March 29, 2024

Deux Jours, Une Nuit premieres at #Cannes2014 Two Days, One Night Review

A distinctly unlikely premise drives Deux Jours, Une Nuit, the new film from the Dardenne brothers which premiered at Cannes today. The manager of a small company has told his staff that they can vote on whether to get a €1000 bonus or lose a colleague. It is their decision.

Not only that, once the staff have unsurprisingly voted in favour of the bonus – making the sacking look as though it was out of his hands – the manager allows an argument that the ballot was unduly influenced and lets it be retaken on Monday morning. Two days and one night later.

The idea that management would act in such a way hampers the entire film. From this unbelievable act springs everything that happens. Which is we follow Sandra (played by Marion Cotillard) as she spends two days visiting ten or so colleagues to try and persuade them to vote for her. It makes for repetitive viewing.

Most of her colleagues are in worse financial circumstances than her and her husband Manu (Fabrizio Rongione). The need for a company to downsize and the effects on the staff could have made an interesting film, but here the topic is merely the backdrop to a woman asking for something that other people can't really give. Lots of times.
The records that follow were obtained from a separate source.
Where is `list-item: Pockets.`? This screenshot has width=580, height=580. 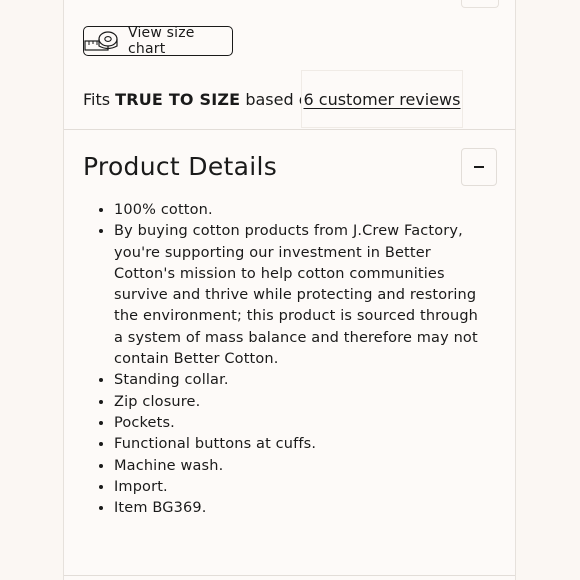 list-item: Pockets. is located at coordinates (299, 424).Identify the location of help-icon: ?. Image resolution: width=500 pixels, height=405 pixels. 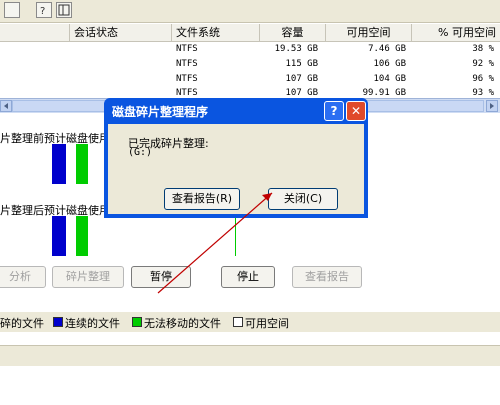
(44, 10).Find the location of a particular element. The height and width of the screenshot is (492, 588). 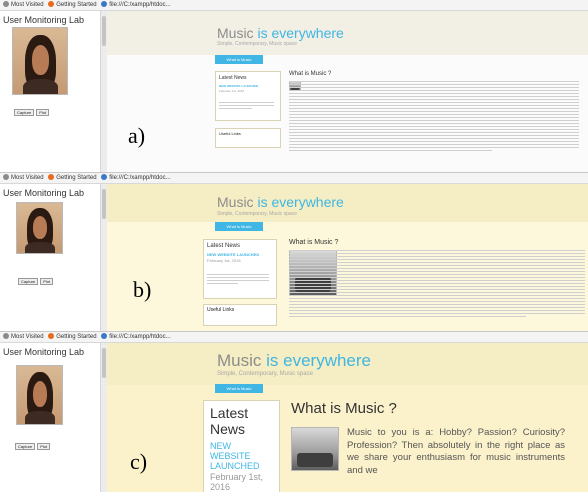

panel-label-c: c) is located at coordinates (139, 462).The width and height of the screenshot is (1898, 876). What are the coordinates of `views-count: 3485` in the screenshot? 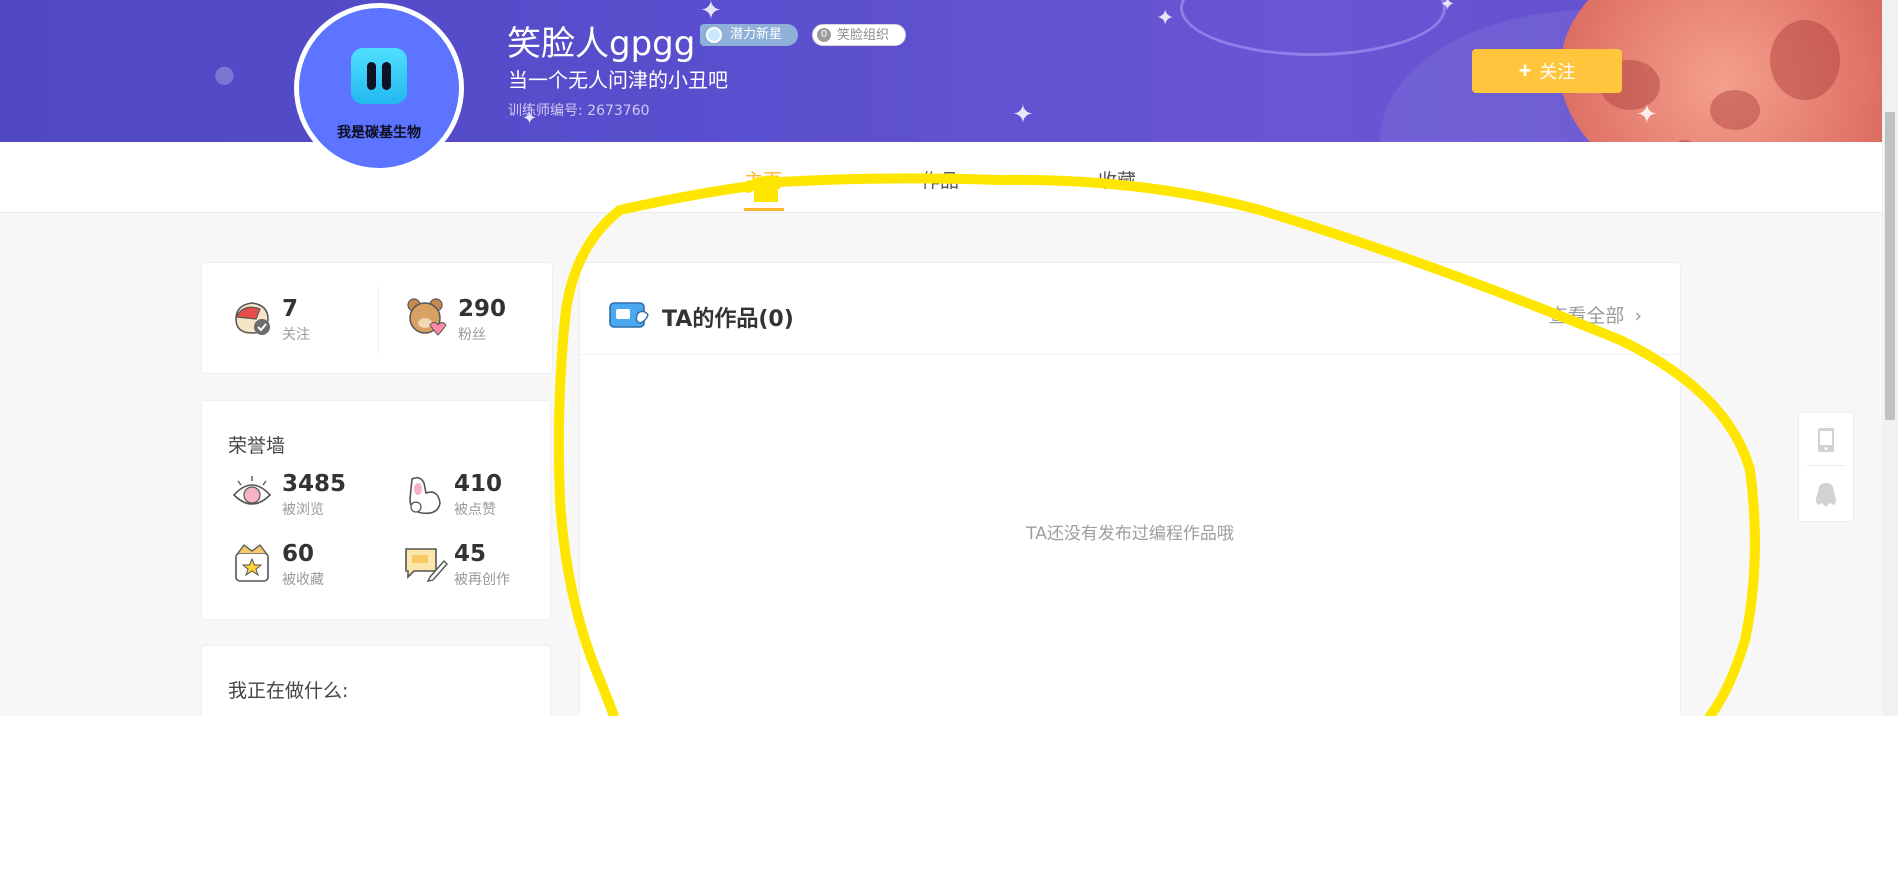 It's located at (314, 484).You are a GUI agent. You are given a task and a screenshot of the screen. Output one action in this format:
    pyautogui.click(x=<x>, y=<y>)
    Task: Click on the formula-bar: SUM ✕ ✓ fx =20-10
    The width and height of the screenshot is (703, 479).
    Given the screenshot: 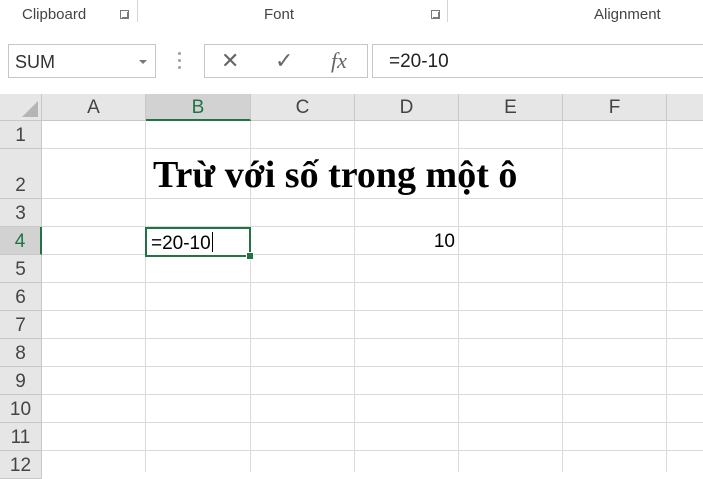 What is the action you would take?
    pyautogui.click(x=352, y=62)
At each visit she explains who she is – as the door is almost always not answered by the person she wishes to see – and then asks her colleague to choose her over their bonus. If they are out they are usually nearby and easy to find. When they are not easy to find she bumps into them soon afterwards anyway. Some refuse her request, others say they'll think about it, but the reactions are generally – as you'd expect – I'd love to help, but I need the bonus.
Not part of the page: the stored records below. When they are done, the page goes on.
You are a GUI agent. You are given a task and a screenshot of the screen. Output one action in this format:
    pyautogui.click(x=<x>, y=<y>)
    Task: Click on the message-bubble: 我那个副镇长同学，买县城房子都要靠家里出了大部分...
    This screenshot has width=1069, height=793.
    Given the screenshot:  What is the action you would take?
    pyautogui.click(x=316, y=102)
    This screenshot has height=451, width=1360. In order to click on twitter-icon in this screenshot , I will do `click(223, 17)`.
We are told that Sandra suffers from depression. To prove the point we see her taking Xanax and going to bed early. She is fighting herself as much as her colleagues. But if she was depressed she wouldn't continually knock on doors, be rejected and make the suggestion that others in financial difficulties put her first. She wouldn't be putting herself first. She struggles with this, but she does it, which doesn't ring true. Neither does a possible OD which is over as soon as it happens.

These issues take away from a fine central performance by Cotillard. She shows a woman with internal issues forced to act in a way she despises, even if the whole situation isn't quite believable. Yet she is the only character the filmmakers have developed at all. Her husband exists merely as her cheerleader. We learn nothing about his life save for discovering he works in a fast food restaurant. Her colleagues are only there to say yes or no in varying degrees of vehemence.

After the manager has changed his position yet again Sandra eventually makes a decision. It purports to show her humanity and refusal to kowtow to the system, but after what she had asked of the others she couldn't really do otherwise. Deux Jours, Une Nuit could have been an interesting drama about the effects of recession on workers, but approaches the subject from a repetitious and too tangential angle.